Monday, July 28, 2008

This Day in Presidential History (FDR and the Holocaust Eyewitness)

July 28, 1943—For approximately an hour and twenty minutes, Franklin Roosevelt met secretly with Jan Karski, an agent of the Polish government-in-exile, who gave him the fullest account he had heard to date of what posterity knows as the Holocaust.

Though he left out what he had experienced himself as an eyewitness—robberies, beatings and stabbings of Jews transported from Czechoslavakia to the transit depot in Izbica Lubelska in Poland, 40 miles from the extermination camp of Belzec—what Karski told the President was grim enough:

* He informed the President of the existence of one of the most infamous concentration camps, Auschwitz.


* He told him of conditions of Jews in the Warsaw ghetto, which were so desperate that they had led to an uprising against the Nazi regime that had been harshly crushed.

* He said that 1.8 million Jews had already been killed in Poland.

* He passed on the belief of the commanders of Poland’s underground Home Army that if the Allies didn’t intervene within the next year and a half, the Jews of their country would “cease to exist.”

The problem that this courier from the Polish underground faced was only partly that the crimes he was describing lay beyond the capacity of most people’s imaginations. Just as worrisome was America’s experience with atrocity stories in World War I. Edward Bernays, who became known as a public relations genius after the war, admitted afterward that his colleagues whipped up anti-German sentiment in Latin America by spreading around atrocity stories.

One thing that Karski had going for him was this: as a Christian, he could not be accused of special pleading on behalf of Europe’s Jews. Moreover, as the interview came to an end, the 29-year-old Karski could not help but feel comforted by the President’s words: "You will tell your leaders that we shall win this war. You will tell them that the guilty ones will be punished for their crimes. You will tell them that Poland has a friend in this house."

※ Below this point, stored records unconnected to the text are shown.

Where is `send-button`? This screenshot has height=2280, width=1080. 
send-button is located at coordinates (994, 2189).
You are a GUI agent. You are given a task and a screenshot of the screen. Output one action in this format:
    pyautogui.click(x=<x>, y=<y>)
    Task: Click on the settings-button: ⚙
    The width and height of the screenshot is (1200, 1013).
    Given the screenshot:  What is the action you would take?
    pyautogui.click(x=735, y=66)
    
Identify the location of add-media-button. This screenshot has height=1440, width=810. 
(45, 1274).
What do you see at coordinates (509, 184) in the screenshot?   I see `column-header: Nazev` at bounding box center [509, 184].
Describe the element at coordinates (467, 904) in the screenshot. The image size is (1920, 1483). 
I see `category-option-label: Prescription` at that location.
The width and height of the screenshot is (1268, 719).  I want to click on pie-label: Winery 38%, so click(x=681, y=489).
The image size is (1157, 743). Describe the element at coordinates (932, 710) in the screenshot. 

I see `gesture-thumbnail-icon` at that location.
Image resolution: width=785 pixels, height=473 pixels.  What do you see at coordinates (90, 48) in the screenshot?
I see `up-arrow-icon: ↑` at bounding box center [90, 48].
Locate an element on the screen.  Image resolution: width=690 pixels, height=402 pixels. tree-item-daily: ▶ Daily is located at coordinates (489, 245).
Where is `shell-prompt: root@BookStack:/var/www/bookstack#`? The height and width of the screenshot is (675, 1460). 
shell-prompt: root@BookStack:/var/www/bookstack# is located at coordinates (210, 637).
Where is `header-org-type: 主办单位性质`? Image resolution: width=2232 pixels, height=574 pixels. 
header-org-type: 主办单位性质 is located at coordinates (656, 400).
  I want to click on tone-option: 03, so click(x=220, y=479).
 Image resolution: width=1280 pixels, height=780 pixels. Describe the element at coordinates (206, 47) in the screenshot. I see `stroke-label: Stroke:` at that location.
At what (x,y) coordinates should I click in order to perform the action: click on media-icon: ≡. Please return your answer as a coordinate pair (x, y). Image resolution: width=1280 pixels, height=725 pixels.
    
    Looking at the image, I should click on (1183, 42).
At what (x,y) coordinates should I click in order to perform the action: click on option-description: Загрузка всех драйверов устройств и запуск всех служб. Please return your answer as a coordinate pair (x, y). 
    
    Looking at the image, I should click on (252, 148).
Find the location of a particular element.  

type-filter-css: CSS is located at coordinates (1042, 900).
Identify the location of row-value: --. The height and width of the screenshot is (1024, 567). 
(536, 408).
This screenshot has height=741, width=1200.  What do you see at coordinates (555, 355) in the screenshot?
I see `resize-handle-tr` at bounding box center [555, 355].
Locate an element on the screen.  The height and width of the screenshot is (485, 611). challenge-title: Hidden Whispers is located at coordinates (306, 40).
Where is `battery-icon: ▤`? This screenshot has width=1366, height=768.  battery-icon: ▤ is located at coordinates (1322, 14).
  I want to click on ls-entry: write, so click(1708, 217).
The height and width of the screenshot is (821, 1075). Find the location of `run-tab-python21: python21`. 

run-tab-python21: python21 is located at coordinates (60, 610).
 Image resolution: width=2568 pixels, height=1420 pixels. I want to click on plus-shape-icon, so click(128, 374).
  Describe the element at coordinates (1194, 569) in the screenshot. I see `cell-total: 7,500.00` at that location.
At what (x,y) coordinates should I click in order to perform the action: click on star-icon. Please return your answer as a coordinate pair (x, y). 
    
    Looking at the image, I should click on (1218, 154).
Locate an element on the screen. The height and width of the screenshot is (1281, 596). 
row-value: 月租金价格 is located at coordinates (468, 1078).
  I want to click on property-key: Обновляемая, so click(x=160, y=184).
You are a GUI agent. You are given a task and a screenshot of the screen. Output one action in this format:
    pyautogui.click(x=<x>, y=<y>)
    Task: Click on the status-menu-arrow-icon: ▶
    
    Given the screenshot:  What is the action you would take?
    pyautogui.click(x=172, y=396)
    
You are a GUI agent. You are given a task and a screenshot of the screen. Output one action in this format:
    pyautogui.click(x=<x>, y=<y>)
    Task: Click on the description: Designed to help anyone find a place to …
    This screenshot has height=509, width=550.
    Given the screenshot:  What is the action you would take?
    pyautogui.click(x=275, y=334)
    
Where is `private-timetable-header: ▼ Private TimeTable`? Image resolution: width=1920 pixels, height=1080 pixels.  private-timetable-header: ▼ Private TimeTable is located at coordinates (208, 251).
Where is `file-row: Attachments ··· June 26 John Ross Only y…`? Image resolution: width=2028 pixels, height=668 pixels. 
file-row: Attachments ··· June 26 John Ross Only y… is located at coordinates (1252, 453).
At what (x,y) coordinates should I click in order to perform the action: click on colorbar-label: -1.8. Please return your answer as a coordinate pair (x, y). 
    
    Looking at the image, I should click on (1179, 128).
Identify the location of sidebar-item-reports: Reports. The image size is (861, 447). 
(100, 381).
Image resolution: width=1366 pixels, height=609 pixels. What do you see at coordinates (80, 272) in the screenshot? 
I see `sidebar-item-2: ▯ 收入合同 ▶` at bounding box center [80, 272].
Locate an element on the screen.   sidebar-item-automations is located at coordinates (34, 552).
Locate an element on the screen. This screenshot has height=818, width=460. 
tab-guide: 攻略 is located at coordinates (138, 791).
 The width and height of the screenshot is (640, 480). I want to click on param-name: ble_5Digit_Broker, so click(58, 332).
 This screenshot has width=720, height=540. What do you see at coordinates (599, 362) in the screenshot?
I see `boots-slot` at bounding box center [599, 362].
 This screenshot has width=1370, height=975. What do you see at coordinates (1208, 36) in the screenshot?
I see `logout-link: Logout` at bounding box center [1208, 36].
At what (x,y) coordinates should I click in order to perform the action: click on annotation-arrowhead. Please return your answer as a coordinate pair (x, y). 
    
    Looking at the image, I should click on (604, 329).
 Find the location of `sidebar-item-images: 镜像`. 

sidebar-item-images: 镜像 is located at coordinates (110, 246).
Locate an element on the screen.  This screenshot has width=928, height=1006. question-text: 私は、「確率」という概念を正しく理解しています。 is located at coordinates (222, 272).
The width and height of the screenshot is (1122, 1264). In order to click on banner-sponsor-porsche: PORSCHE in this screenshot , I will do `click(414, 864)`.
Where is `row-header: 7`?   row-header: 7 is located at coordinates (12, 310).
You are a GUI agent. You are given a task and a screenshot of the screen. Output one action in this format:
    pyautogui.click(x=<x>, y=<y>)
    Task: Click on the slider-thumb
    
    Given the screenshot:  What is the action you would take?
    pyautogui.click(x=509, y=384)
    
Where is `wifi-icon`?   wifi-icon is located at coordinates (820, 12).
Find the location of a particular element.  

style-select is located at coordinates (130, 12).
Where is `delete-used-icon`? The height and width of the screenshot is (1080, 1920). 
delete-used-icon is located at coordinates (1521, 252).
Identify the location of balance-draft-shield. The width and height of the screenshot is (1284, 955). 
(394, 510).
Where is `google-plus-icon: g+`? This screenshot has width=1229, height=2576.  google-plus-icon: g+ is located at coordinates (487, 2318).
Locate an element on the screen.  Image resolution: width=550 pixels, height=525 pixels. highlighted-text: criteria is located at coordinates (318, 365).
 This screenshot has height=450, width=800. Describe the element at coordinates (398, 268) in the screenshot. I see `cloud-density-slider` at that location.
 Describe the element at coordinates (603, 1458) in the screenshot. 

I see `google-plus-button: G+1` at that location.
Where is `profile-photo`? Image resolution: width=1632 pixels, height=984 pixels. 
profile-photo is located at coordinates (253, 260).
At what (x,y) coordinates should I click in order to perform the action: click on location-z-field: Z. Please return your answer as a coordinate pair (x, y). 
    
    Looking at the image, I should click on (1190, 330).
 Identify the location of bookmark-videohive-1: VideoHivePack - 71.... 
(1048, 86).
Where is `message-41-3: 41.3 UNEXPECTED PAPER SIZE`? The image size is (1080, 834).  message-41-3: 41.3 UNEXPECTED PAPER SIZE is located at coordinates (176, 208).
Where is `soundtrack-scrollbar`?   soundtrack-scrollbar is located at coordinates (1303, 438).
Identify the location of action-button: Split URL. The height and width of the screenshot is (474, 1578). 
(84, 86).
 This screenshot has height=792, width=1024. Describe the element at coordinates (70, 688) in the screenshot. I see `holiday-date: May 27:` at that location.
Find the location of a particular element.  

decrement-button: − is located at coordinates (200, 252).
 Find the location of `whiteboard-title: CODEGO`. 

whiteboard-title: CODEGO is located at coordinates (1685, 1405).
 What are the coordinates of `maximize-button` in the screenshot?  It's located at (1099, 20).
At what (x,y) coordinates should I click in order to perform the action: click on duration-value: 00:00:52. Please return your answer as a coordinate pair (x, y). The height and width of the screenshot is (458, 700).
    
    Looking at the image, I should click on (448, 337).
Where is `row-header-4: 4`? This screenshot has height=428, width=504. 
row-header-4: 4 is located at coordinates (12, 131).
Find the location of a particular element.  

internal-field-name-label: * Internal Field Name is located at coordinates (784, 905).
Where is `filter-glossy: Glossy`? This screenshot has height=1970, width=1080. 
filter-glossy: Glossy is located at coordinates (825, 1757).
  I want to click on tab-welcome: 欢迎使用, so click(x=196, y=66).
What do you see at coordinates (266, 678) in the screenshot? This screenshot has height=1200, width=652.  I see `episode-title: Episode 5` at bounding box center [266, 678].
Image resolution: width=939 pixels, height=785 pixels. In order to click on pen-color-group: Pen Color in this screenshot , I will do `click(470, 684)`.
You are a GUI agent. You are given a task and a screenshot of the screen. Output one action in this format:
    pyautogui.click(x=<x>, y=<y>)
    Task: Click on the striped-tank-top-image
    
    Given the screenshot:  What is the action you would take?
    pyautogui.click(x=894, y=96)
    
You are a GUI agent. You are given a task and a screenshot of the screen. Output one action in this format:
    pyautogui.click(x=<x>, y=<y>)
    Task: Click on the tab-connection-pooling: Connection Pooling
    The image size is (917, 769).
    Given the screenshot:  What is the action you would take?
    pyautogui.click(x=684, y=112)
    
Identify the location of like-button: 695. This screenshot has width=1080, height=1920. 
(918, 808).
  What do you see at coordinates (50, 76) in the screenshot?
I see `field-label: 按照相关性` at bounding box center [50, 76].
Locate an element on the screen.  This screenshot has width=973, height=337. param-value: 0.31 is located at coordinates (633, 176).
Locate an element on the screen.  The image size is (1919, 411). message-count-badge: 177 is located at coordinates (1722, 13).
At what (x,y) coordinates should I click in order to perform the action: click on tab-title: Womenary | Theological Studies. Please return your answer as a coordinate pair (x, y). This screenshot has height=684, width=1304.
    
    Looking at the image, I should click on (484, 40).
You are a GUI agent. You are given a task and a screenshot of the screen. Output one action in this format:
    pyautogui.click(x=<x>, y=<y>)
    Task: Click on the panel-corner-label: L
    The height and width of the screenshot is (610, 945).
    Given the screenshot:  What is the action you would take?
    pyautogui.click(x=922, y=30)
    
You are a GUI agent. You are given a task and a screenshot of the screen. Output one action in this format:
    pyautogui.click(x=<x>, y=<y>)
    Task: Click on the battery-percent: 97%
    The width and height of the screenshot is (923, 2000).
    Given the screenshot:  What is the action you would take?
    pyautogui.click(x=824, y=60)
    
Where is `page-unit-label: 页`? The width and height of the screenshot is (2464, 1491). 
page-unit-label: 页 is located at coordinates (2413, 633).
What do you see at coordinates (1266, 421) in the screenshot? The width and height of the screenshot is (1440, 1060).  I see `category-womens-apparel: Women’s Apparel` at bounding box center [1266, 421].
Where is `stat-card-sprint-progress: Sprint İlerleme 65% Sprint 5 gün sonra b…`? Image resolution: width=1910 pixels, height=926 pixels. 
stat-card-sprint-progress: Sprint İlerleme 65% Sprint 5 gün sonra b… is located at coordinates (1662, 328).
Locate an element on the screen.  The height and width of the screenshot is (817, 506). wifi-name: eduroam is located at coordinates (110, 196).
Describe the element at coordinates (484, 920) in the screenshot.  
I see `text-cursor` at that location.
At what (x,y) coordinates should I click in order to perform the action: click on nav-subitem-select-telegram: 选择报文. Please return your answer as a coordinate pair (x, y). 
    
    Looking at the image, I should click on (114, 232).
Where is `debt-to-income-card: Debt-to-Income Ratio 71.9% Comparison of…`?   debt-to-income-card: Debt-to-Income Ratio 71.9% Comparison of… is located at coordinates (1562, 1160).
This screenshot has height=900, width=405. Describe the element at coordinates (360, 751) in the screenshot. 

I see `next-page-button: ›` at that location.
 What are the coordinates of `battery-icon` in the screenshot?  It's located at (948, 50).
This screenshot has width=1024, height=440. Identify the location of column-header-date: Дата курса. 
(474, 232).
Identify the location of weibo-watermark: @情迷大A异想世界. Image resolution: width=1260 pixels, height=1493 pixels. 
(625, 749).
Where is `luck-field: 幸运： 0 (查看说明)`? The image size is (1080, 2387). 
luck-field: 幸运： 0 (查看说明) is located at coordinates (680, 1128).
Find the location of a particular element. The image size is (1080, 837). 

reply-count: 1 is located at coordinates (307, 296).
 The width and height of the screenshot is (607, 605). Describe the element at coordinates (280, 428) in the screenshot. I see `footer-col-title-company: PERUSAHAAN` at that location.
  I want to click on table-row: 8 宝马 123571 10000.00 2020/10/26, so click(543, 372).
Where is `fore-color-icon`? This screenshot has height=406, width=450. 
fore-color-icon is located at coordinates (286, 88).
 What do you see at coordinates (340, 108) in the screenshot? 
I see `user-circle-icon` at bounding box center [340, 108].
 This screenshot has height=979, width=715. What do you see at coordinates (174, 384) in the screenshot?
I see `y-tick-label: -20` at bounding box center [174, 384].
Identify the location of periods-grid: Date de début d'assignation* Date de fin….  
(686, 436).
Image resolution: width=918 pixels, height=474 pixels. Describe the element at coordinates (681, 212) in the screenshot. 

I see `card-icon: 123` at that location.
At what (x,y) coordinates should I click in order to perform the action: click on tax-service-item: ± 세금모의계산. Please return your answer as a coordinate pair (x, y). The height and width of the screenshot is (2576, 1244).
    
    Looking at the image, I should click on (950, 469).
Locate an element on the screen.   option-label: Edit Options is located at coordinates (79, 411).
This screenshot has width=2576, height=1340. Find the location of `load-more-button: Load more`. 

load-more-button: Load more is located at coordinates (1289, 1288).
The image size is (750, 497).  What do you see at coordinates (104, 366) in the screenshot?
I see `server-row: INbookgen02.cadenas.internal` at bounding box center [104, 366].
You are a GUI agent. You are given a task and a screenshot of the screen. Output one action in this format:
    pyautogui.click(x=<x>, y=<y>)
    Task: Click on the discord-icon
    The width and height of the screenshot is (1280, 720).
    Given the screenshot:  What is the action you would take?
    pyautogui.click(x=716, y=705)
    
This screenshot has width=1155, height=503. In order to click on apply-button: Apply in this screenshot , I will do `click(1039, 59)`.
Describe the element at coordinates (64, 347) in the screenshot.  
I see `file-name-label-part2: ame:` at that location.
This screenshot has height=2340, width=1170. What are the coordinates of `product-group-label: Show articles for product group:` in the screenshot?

In some ways, FDR was as good as his word. He was determined to bring the Nazis to heel—and did. He was determined that Hitler and his henchmen would be punished—and, as soon as the Allies won the war, they initiated the Nuremberg trials. But in the unspoken yet implied promise of his last words, he did all too little—and far too late—to halt the Nazi death machine.

A half century after the White House meeting,
Karski told interviewer Hannah Rosen that his visit did not have an effect on the President. In contrast, John Pehle, later head of the War Refugee Board, claimed that the interview led ultimately to the creation of that humanitarian organization.

What makes both men’s statements tenable is FDR’s way of dealing with people. He was used to charming everyone, thinking it would do no harm in telling someone exactly what he or she wanted to hear. He told his longtime friend (and Secretary of the Treasury) Henry Morgenthau Jr. that he was a juggler and that, even if he seemed inconsistent, he was willing to mislead in order to win the war. At the same time, as Michael Beschloss noted in his superb history, The Conquerors, the war was already so straining his capacity to keep multiple balls in the air that he could sometimes not recall having committed to a particular course of action.

With the fall of the Iron Curtain, the charge brayed most consistently by FDR’s vociferous GOP critics—that Eastern Europe fell under Soviet sway because of the President’s concessions at
Yalta—has lost its potency. And, as The Wall Street Journal reported this past weekend, the regulatory systems he engineered, which had been systematically stripped away beginning with the Reagan Revolution, are coming back with a vengeance now because of the current distress in the financial and housing industries.

But over time, the question of
FDR’s passivity in the face of the Holocaust has gained greater potency. It threatens one of the most enduring parts of his legend and legacy: that he was, to borrow the subtitle of the James MacGregor Burns biography, “The Soldier of Freedom.”

In moving America away from isolationism, Roosevelt took a number of huge risks that could have gotten him impeached, including
an undeclared shooting war in the North Atlantic. But one wishes he could have gambled once more and acted faster, when it would have counted, to save more of Europe’s Jews from the gas chambers.